Compare the estimates from the address sample to the estimates from the RDD sample. To do this, use the address full-sample and RDD full-sample weights to produce the two estimates. A simple review of the data should provide an initial assessment if there are differences in the estimates and whether they are large enough to be concerned.

After reviewing the above differences, you may want to conduct a formal test to see if the estimates are statistically different. Remember, that statistical significance is not particularly meaningful for a sample as large as the HINTS. Relatively small differences will be statistically different but not substantively meaningful.

The method to conduct formal significance tests will depend on the type of analysis that is being conducted. For descriptive analyses, you can use procedures described in Rizzo, et al, (2008) pertaining to Goal 1 (e.g., Chapter 3). This involves generating separate estimates and standard errors for each sample frame and conducting a z test:

(Xr – Xa)/sqrt[V(Xr) + V(Xa)]

Where Xr is the estimate for the RDD sample; Xa is the estimate for the address sample; V(Xr) and V(Xa) are the variance estimates for the RDD and address sample, respectively.

If you are conducting a multivariate analysis that is concerned with the relationship between two variables, then you should include a dichotomous variable, Si, in the regression that represents the type of sample. Si would be 0 if the i=RDD and a 1 if i=Address. An interaction term should also be included between address type and the variable of interest. For example, if one were looking at the relationship between age and whether someone looked for cancer information, the regression would include a term for age, sample type and an interaction between the two. A statistically significant interaction suggests that the relationship between age and looking for cancer is different by mode. One can then review the magnitude and implications this difference might have for the particular analysis being conducted.

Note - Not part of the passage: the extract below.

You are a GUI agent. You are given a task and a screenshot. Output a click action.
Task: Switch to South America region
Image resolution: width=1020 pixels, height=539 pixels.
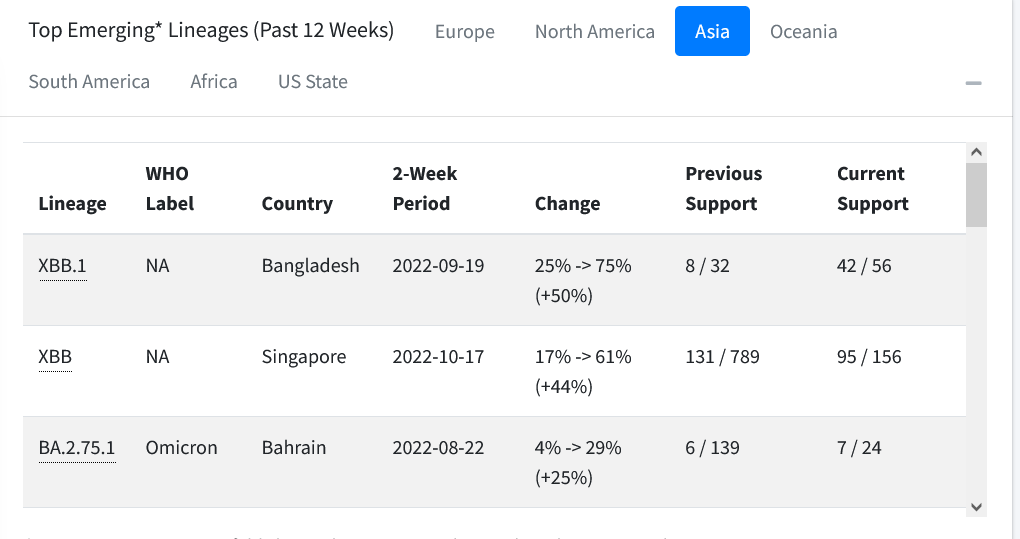(x=89, y=81)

One source of a significant interaction is different responses because the mode of communication is different (self-administered mail survey vs interviewer administered telephone survey). Keep in mind, however, that there may be differences across mode for other reasons. For example, the address sample contains households that to not have landlines, while the telephone sample does not contain these households. Hence, it is possible that a significant interaction is due to different responses between households that have landlines and households that do not have landlines.

To conduct the multivariate analysis, weights should be created using the procedures described in Rizzo et al (2008: Chapter 4, https://hints.cancer.gov/docs/HINTS_Data_Users_Handbook-2008.pdf) where the two sets of replicate weights are combined into a single set of replicates. The procedure in Rizzo describes how to do this when conducting tests between two survey years. For testing for mode effects, use the same procedure except treat each sample type as if they were two different years. The weights created by applying the procedure in Rizzo to the two 2007 samples should only be used for testing for mode effects. They should not be used to calculate estimates of totals as their sum over the RDD sample plus the address sample is two times the number of adults in the United States in 2006. (The American Community Survey results for 2007 were not available at the time the weights for HINTS 2007 were calculated.) Also, the weights created by applying the procedure in Rizzo to the 2007 sample should also not be used to estimate quantities that involve sums across both of the 2007 samples because they do not maintain the correct relative relationships between the weights of RDD cases, the weights of address-sample cases with landlines, and the weights of address-sample cases without landlines.